Karoline Jagemann (from 1809 Freifrau) von Heygendorff (25 January 1777, in Weimar – 10 July 1848, in Dresden) was a major German tragedienne and singer. Her great roles included Elizabeth in Mary Stuart (1800) and Beatrice in The Bride of Messina (1803). She is also notable as a mistress of Karl August, Grand Duke of Saxe-Weimar-Eisenach, the father of her three children. Both she and Karl August had their portraits painted by Heinrich Christoph Kolbe.
Henriette Karoline Friedericke Jagemann was the daughter of the scholar and librarian Christian Joseph Jagemann (1735–1804), and sister of the painter Ferdinand Jagemann (1780–1820). She studied first at the Weimar Princely Free Zeichenschule, where her brother was later a lecturer. From 1790 she trained in acting and singing in Mannheim under August Iffland and Heinrich Beck.

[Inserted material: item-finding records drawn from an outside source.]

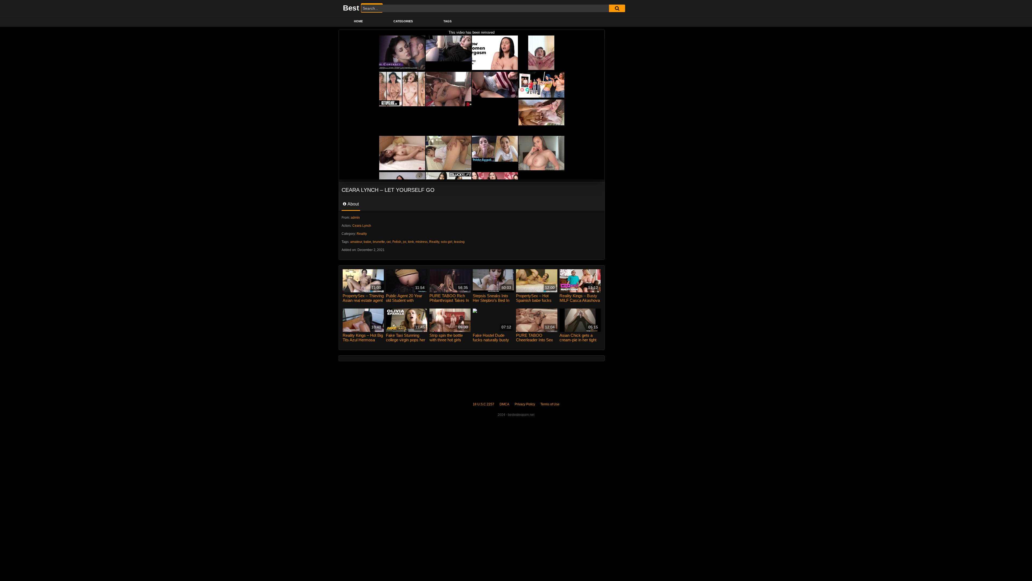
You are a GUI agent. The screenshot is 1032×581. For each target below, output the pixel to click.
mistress (421, 242)
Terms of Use (550, 404)
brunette (379, 242)
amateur (356, 242)
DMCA (504, 404)
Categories (403, 21)
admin (355, 217)
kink (411, 242)
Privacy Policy (525, 404)
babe (367, 242)
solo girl (446, 242)
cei (388, 242)
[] (617, 8)
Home (358, 21)
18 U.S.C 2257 (483, 404)
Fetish (396, 242)
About (353, 204)
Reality (362, 234)
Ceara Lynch (361, 226)
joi (404, 242)
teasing (459, 242)
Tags (447, 21)
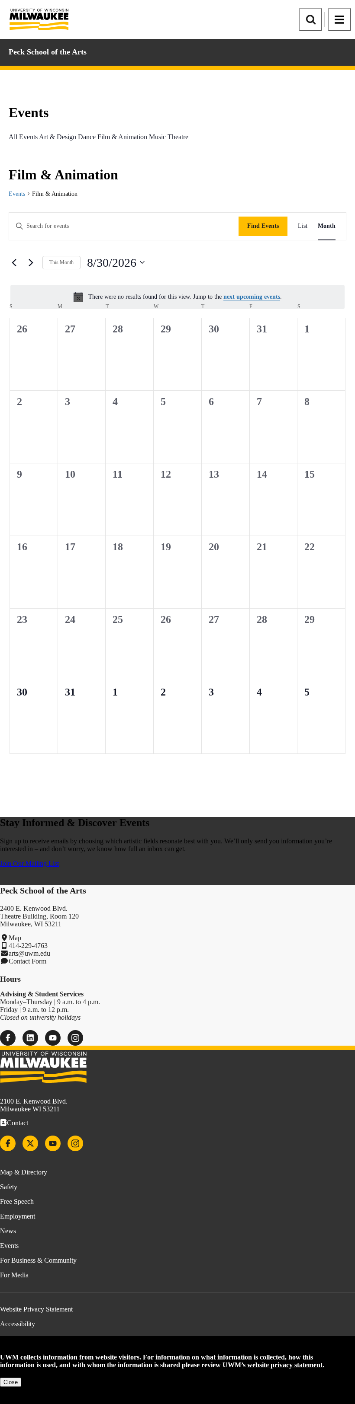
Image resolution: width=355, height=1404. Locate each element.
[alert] (177, 297)
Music (157, 136)
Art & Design (57, 136)
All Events (23, 136)
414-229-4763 (28, 945)
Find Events (263, 226)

She made her debut in 1792 in the title role of the opera Oberon – The Fairy King by Paul Wranitzky at Mannheim's Nationaltheater and was engaged as a court-singer in Weimar in 1797. She and the soprano Henriette Eberwein (1790 - 1849), the tenor Carl Melchior Jakob Moltke, and the bass Karl Stromeier collectively made up the "Weimar Quartet". She was guest-singer in 1798 at Berlin, in 1800 at Vienna, and later in Stuttgart, Frankfurt am Main and Leipzig.